[Opening Task inputs section]

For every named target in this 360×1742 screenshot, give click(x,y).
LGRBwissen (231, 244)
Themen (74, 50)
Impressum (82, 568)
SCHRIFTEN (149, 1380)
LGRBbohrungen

[Closing Task inputs section]

Work order: Output nothing but the lines from the one that contains "LGRBwissen (231, 244)" through the final line of the entries above, exactly as they appear.

Written response:
LGRBwissen (231, 244)
Themen (74, 50)
Impressum (82, 568)
SCHRIFTEN (149, 1380)
LGRBbohrungen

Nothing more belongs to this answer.